[Records on target coordinates]

◇ ◇ ◇

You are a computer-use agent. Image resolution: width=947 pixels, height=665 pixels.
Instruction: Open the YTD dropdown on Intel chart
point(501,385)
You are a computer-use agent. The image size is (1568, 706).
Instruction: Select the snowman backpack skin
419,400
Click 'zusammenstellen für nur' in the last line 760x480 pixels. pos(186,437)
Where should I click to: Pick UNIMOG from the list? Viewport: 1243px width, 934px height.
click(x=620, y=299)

◇ ◇ ◇

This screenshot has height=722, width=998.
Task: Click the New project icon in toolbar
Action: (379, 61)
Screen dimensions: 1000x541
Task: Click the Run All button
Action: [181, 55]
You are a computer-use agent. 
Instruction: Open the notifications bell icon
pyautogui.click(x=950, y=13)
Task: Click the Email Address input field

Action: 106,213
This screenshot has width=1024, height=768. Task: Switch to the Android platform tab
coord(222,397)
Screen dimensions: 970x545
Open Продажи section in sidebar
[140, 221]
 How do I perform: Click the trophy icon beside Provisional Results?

◇ ◇ ◇

Exercise »
Turn the part of the records above that opens with the line containing "You are a computer-use agent. Image" and closes with the line containing "click(x=620, y=299)" into a JSON list of strings, one string per line, with blank lines left out. Include both of those lines and nothing beyond them.

Output of the exercise »
[
  "You are a computer-use agent. Image resolution: width=947 pixels, height=665 pixels.",
  "Instruction: Open the YTD dropdown on Intel chart",
  "point(501,385)",
  "You are a computer-use agent. The image size is (1568, 706).",
  "Instruction: Select the snowman backpack skin",
  "419,400",
  "Click 'zusammenstellen für nur' in the last line 760x480 pixels. pos(186,437)",
  "Where should I click to: Pick UNIMOG from the list? Viewport: 1243px width, 934px height.",
  "click(x=620, y=299)"
]